Information given: Begin

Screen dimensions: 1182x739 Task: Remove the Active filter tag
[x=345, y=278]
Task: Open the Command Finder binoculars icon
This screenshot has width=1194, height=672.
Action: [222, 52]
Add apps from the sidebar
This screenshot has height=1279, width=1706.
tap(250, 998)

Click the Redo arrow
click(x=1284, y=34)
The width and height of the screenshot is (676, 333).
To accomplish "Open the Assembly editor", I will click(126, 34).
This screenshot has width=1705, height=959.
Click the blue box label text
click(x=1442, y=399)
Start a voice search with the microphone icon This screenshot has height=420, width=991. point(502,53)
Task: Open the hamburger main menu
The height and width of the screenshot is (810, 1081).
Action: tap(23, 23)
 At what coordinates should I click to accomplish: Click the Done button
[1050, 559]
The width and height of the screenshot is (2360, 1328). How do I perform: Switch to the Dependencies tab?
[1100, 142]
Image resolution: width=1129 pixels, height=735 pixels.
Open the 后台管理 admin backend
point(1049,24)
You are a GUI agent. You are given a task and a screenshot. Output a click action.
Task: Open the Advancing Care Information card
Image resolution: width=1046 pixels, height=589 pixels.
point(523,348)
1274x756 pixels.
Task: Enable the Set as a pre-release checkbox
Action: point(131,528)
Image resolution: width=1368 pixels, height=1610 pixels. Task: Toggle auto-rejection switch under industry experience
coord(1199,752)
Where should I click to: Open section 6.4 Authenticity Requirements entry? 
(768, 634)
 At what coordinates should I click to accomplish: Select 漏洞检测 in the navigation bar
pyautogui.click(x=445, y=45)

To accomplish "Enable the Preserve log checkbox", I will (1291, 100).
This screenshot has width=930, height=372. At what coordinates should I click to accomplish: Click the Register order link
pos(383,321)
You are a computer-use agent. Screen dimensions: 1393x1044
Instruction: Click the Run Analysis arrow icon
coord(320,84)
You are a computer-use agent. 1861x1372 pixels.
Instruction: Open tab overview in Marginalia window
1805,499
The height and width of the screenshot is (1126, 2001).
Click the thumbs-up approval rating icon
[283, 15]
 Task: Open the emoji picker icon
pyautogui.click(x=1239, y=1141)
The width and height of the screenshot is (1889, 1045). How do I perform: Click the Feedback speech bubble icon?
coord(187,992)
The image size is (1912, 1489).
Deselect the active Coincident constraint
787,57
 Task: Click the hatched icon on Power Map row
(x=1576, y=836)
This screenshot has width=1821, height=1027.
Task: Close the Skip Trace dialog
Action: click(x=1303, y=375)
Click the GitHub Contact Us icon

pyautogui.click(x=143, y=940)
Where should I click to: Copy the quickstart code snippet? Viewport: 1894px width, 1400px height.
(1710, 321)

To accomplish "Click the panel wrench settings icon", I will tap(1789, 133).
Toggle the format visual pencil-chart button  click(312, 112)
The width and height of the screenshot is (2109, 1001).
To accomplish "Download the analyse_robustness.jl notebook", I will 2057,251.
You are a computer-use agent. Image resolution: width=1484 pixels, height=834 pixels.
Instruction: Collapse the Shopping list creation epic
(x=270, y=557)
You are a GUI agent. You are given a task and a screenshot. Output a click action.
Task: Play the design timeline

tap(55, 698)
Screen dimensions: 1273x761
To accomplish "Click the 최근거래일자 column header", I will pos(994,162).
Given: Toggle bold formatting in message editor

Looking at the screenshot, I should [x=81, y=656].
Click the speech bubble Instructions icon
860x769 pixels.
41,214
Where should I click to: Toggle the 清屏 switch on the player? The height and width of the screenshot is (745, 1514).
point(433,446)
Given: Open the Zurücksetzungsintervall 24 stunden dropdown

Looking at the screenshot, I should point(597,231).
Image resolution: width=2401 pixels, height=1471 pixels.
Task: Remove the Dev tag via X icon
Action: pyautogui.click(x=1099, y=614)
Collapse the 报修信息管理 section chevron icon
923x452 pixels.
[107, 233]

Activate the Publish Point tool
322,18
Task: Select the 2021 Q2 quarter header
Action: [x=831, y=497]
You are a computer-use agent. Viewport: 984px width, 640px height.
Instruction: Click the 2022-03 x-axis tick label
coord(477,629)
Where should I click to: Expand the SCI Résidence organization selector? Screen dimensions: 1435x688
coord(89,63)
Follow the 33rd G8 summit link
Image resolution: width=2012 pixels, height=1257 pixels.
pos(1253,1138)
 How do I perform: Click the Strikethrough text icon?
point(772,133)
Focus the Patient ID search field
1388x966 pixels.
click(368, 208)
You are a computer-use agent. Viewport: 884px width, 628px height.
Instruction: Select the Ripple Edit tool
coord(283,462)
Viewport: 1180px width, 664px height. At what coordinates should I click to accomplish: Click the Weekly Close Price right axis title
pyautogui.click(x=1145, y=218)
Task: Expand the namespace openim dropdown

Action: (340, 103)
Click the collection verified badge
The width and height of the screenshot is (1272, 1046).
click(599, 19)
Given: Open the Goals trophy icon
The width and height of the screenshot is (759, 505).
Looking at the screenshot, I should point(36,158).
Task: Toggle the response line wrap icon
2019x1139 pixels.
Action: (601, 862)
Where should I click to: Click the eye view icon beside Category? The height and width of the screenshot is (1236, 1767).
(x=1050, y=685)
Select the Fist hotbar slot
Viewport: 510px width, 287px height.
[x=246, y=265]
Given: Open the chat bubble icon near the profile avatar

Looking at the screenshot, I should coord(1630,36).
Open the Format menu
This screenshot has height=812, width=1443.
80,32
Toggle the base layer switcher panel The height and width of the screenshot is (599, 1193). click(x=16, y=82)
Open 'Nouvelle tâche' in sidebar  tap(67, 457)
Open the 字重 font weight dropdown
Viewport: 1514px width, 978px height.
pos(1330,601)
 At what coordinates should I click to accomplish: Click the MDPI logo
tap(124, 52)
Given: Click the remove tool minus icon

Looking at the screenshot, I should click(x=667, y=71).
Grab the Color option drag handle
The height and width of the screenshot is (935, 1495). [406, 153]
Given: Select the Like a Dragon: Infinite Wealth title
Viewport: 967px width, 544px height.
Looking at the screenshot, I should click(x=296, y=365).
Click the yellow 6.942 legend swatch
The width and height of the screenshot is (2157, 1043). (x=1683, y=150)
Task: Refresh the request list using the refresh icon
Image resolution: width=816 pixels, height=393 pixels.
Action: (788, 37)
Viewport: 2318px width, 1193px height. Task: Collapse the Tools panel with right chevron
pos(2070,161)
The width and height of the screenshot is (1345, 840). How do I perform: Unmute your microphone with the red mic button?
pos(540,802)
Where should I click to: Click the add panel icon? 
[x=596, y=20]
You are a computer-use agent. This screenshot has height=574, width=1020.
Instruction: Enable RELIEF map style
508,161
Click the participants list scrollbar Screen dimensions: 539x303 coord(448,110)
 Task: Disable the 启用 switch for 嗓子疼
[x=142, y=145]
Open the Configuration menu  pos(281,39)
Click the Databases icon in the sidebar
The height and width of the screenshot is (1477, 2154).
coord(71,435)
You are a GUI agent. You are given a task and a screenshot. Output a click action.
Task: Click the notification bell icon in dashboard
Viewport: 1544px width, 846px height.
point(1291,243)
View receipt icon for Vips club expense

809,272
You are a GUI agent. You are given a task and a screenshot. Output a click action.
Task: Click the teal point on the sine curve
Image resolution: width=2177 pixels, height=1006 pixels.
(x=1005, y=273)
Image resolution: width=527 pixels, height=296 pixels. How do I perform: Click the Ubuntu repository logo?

Information given: End

* _Task statement_: In full and without error, restate the data.

* _Exercise solution_:
Screen dimensions: 1182x739 Task: Remove the Active filter tag
[x=345, y=278]
Task: Open the Command Finder binoculars icon
This screenshot has width=1194, height=672.
Action: [222, 52]
Add apps from the sidebar
This screenshot has height=1279, width=1706.
tap(250, 998)

Click the Redo arrow
click(x=1284, y=34)
The width and height of the screenshot is (676, 333).
To accomplish "Open the Assembly editor", I will click(126, 34).
This screenshot has width=1705, height=959.
Click the blue box label text
click(x=1442, y=399)
Start a voice search with the microphone icon This screenshot has height=420, width=991. point(502,53)
Task: Open the hamburger main menu
The height and width of the screenshot is (810, 1081).
Action: tap(23, 23)
 At what coordinates should I click to accomplish: Click the Done button
[1050, 559]
The width and height of the screenshot is (2360, 1328). How do I perform: Switch to the Dependencies tab?
[1100, 142]
Image resolution: width=1129 pixels, height=735 pixels.
Open the 后台管理 admin backend
point(1049,24)
You are a GUI agent. You are given a task and a screenshot. Output a click action.
Task: Open the Advancing Care Information card
Image resolution: width=1046 pixels, height=589 pixels.
point(523,348)
1274x756 pixels.
Task: Enable the Set as a pre-release checkbox
Action: point(131,528)
Image resolution: width=1368 pixels, height=1610 pixels. Task: Toggle auto-rejection switch under industry experience
coord(1199,752)
Where should I click to: Open section 6.4 Authenticity Requirements entry? 
(768, 634)
 At what coordinates should I click to accomplish: Select 漏洞检测 in the navigation bar
pyautogui.click(x=445, y=45)

To accomplish "Enable the Preserve log checkbox", I will (1291, 100).
This screenshot has width=930, height=372. At what coordinates should I click to accomplish: Click the Register order link
pos(383,321)
You are a computer-use agent. Screen dimensions: 1393x1044
Instruction: Click the Run Analysis arrow icon
coord(320,84)
You are a computer-use agent. 1861x1372 pixels.
Instruction: Open tab overview in Marginalia window
1805,499
The height and width of the screenshot is (1126, 2001).
Click the thumbs-up approval rating icon
[283, 15]
 Task: Open the emoji picker icon
pyautogui.click(x=1239, y=1141)
The width and height of the screenshot is (1889, 1045). How do I perform: Click the Feedback speech bubble icon?
coord(187,992)
The image size is (1912, 1489).
Deselect the active Coincident constraint
787,57
 Task: Click the hatched icon on Power Map row
(x=1576, y=836)
This screenshot has width=1821, height=1027.
Task: Close the Skip Trace dialog
Action: click(x=1303, y=375)
Click the GitHub Contact Us icon

pyautogui.click(x=143, y=940)
Where should I click to: Copy the quickstart code snippet? Viewport: 1894px width, 1400px height.
(1710, 321)

To accomplish "Click the panel wrench settings icon", I will tap(1789, 133).
Toggle the format visual pencil-chart button  click(312, 112)
The width and height of the screenshot is (2109, 1001).
To accomplish "Download the analyse_robustness.jl notebook", I will 2057,251.
You are a computer-use agent. Image resolution: width=1484 pixels, height=834 pixels.
Instruction: Collapse the Shopping list creation epic
(x=270, y=557)
You are a GUI agent. You are given a task and a screenshot. Output a click action.
Task: Play the design timeline

tap(55, 698)
Screen dimensions: 1273x761
To accomplish "Click the 최근거래일자 column header", I will pos(994,162).
Given: Toggle bold formatting in message editor

Looking at the screenshot, I should [x=81, y=656].
Click the speech bubble Instructions icon
860x769 pixels.
41,214
Where should I click to: Toggle the 清屏 switch on the player? The height and width of the screenshot is (745, 1514).
point(433,446)
Given: Open the Zurücksetzungsintervall 24 stunden dropdown

Looking at the screenshot, I should point(597,231).
Image resolution: width=2401 pixels, height=1471 pixels.
Task: Remove the Dev tag via X icon
Action: pyautogui.click(x=1099, y=614)
Collapse the 报修信息管理 section chevron icon
923x452 pixels.
[107, 233]

Activate the Publish Point tool
322,18
Task: Select the 2021 Q2 quarter header
Action: [x=831, y=497]
You are a computer-use agent. Viewport: 984px width, 640px height.
Instruction: Click the 2022-03 x-axis tick label
coord(477,629)
Where should I click to: Expand the SCI Résidence organization selector? Screen dimensions: 1435x688
coord(89,63)
Follow the 33rd G8 summit link
Image resolution: width=2012 pixels, height=1257 pixels.
pos(1253,1138)
 How do I perform: Click the Strikethrough text icon?
point(772,133)
Focus the Patient ID search field
1388x966 pixels.
click(368, 208)
You are a computer-use agent. Viewport: 884px width, 628px height.
Instruction: Select the Ripple Edit tool
coord(283,462)
Viewport: 1180px width, 664px height. At what coordinates should I click to accomplish: Click the Weekly Close Price right axis title
pyautogui.click(x=1145, y=218)
Task: Expand the namespace openim dropdown

Action: (340, 103)
Click the collection verified badge
The width and height of the screenshot is (1272, 1046).
click(599, 19)
Given: Open the Goals trophy icon
The width and height of the screenshot is (759, 505).
Looking at the screenshot, I should point(36,158).
Task: Toggle the response line wrap icon
2019x1139 pixels.
Action: (601, 862)
Where should I click to: Click the eye view icon beside Category? The height and width of the screenshot is (1236, 1767).
(x=1050, y=685)
Select the Fist hotbar slot
Viewport: 510px width, 287px height.
[x=246, y=265]
Given: Open the chat bubble icon near the profile avatar

Looking at the screenshot, I should coord(1630,36).
Open the Format menu
This screenshot has height=812, width=1443.
80,32
Toggle the base layer switcher panel The height and width of the screenshot is (599, 1193). click(x=16, y=82)
Open 'Nouvelle tâche' in sidebar  tap(67, 457)
Open the 字重 font weight dropdown
Viewport: 1514px width, 978px height.
pos(1330,601)
 At what coordinates should I click to accomplish: Click the MDPI logo
tap(124, 52)
Given: Click the remove tool minus icon

Looking at the screenshot, I should click(x=667, y=71).
Grab the Color option drag handle
The height and width of the screenshot is (935, 1495). [406, 153]
Given: Select the Like a Dragon: Infinite Wealth title
Viewport: 967px width, 544px height.
Looking at the screenshot, I should click(x=296, y=365).
Click the yellow 6.942 legend swatch
The width and height of the screenshot is (2157, 1043). (x=1683, y=150)
Task: Refresh the request list using the refresh icon
Image resolution: width=816 pixels, height=393 pixels.
Action: (788, 37)
Viewport: 2318px width, 1193px height. Task: Collapse the Tools panel with right chevron
pos(2070,161)
The width and height of the screenshot is (1345, 840). How do I perform: Unmute your microphone with the red mic button?
pos(540,802)
Where should I click to: Click the add panel icon? 
[x=596, y=20]
You are a computer-use agent. This screenshot has height=574, width=1020.
Instruction: Enable RELIEF map style
508,161
Click the participants list scrollbar Screen dimensions: 539x303 coord(448,110)
 Task: Disable the 启用 switch for 嗓子疼
[x=142, y=145]
Open the Configuration menu  pos(281,39)
Click the Databases icon in the sidebar
The height and width of the screenshot is (1477, 2154).
coord(71,435)
You are a GUI agent. You are given a task and a screenshot. Output a click action.
Task: Click the notification bell icon in dashboard
Viewport: 1544px width, 846px height.
point(1291,243)
View receipt icon for Vips club expense

809,272
You are a GUI agent. You are given a task and a screenshot. Output a click action.
Task: Click the teal point on the sine curve
Image resolution: width=2177 pixels, height=1006 pixels.
(x=1005, y=273)
Image resolution: width=527 pixels, height=296 pixels. How do I perform: Click the Ubuntu repository logo?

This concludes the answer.